■ **What you are asked to do**
Turn the records into a numbered list, using only the part that opens with the line containing "You are a GUI" and closes with the line containing "click(2206, 1309)", and skip any blank lines. Leave the pictures out of your answer.

■ **Records to use**
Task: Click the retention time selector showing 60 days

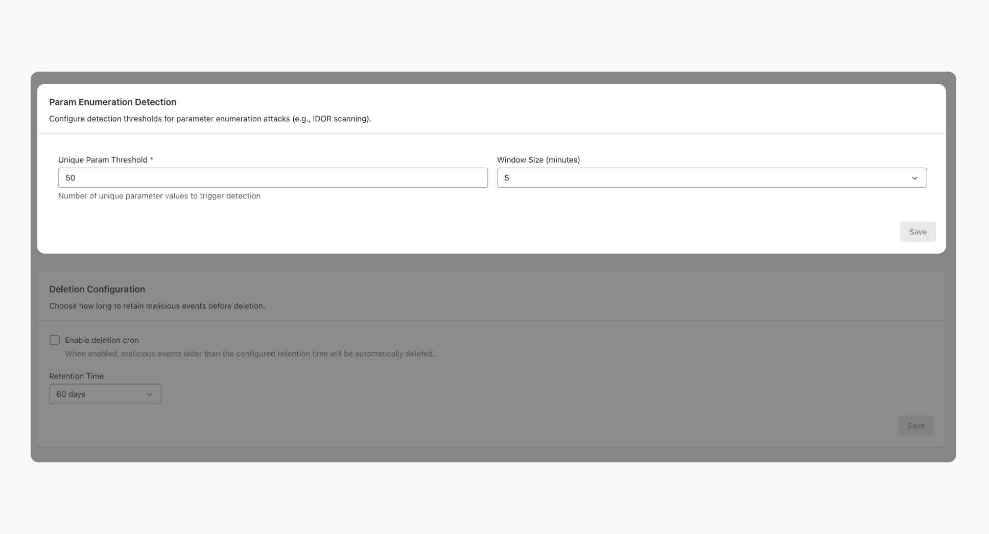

...

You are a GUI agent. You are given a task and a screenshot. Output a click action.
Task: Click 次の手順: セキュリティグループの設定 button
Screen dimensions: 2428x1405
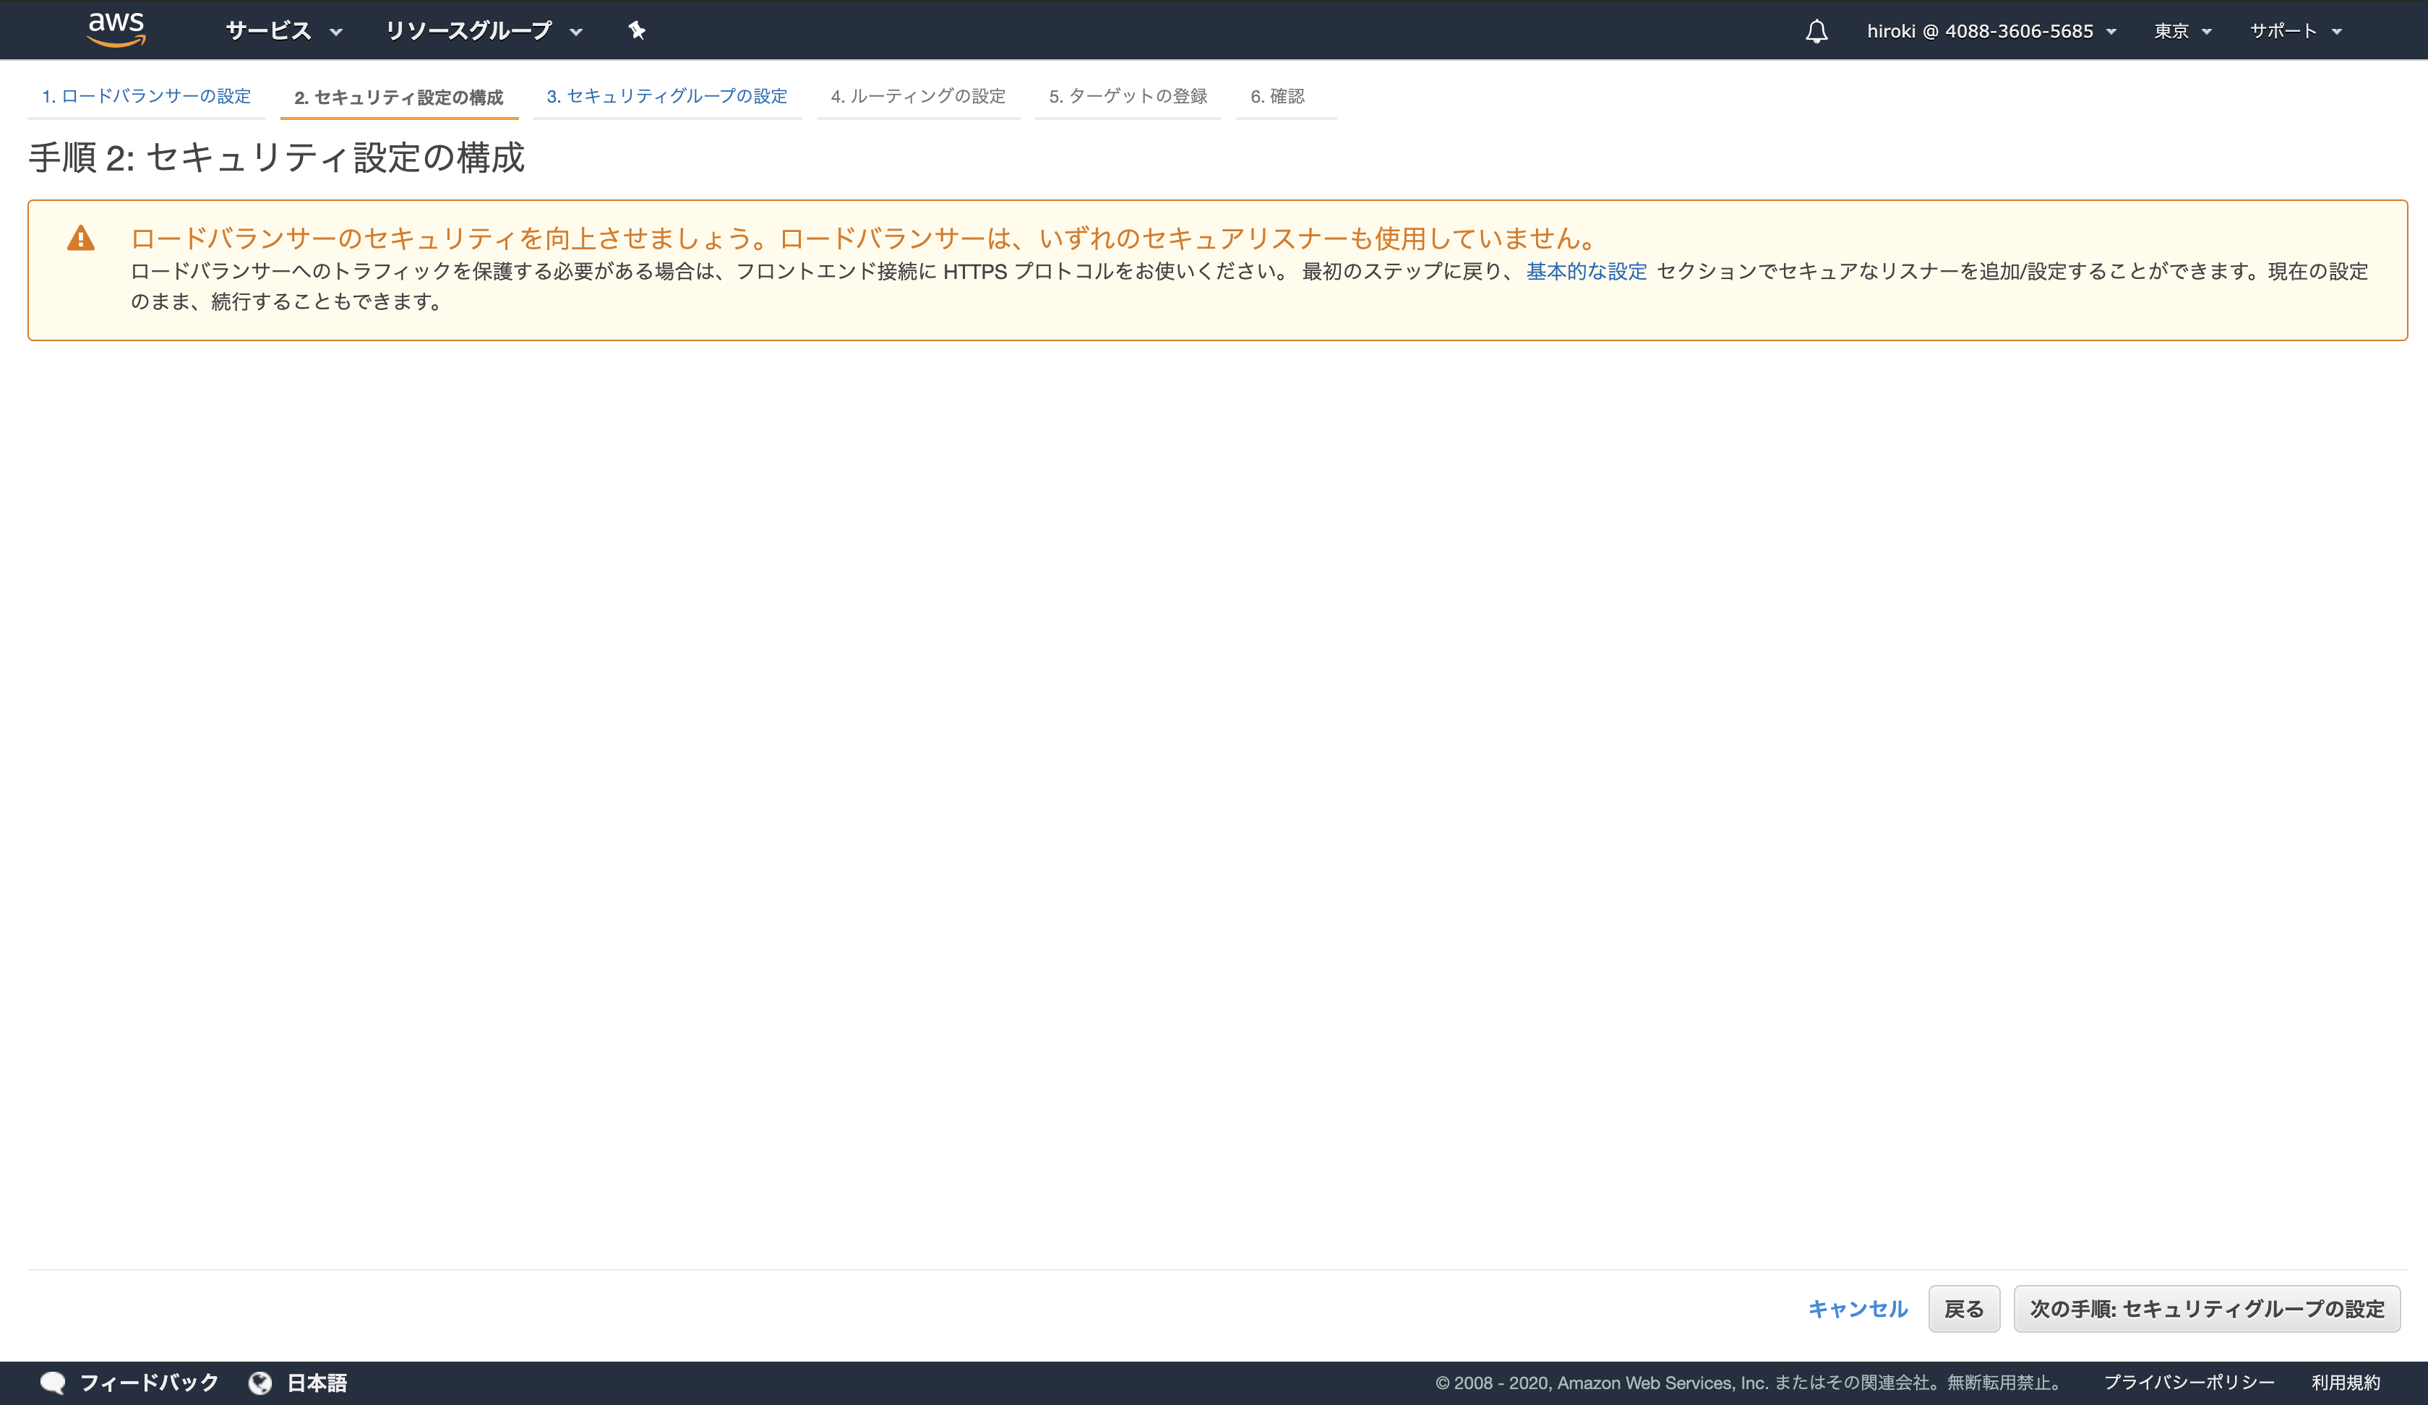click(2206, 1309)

■ **Response to this exercise**
1. You are a GUI agent. You are given a task and a screenshot. Output a click action.
2. Task: Click 次の手順: セキュリティグループの設定 button
3. Screen dimensions: 2428x1405
4. click(2206, 1309)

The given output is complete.